**Excerpted records:**
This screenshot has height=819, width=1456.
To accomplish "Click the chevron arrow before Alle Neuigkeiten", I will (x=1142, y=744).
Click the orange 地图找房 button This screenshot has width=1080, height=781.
* * *
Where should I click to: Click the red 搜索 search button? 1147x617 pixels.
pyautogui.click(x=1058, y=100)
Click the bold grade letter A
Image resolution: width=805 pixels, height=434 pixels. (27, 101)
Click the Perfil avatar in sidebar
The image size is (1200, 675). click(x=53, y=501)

**Instruction:**
In the data, starting with the line containing "This screenshot has height=819, width=1456." and going on through the line containing "Click the orange", swap "chevron arrow" for "chevron icon" and change nothing else. Return only those lines.

**Exercise answer:**
This screenshot has height=819, width=1456.
To accomplish "Click the chevron icon before Alle Neuigkeiten", I will (x=1142, y=744).
Click the orange 地图找房 button This screenshot has width=1080, height=781.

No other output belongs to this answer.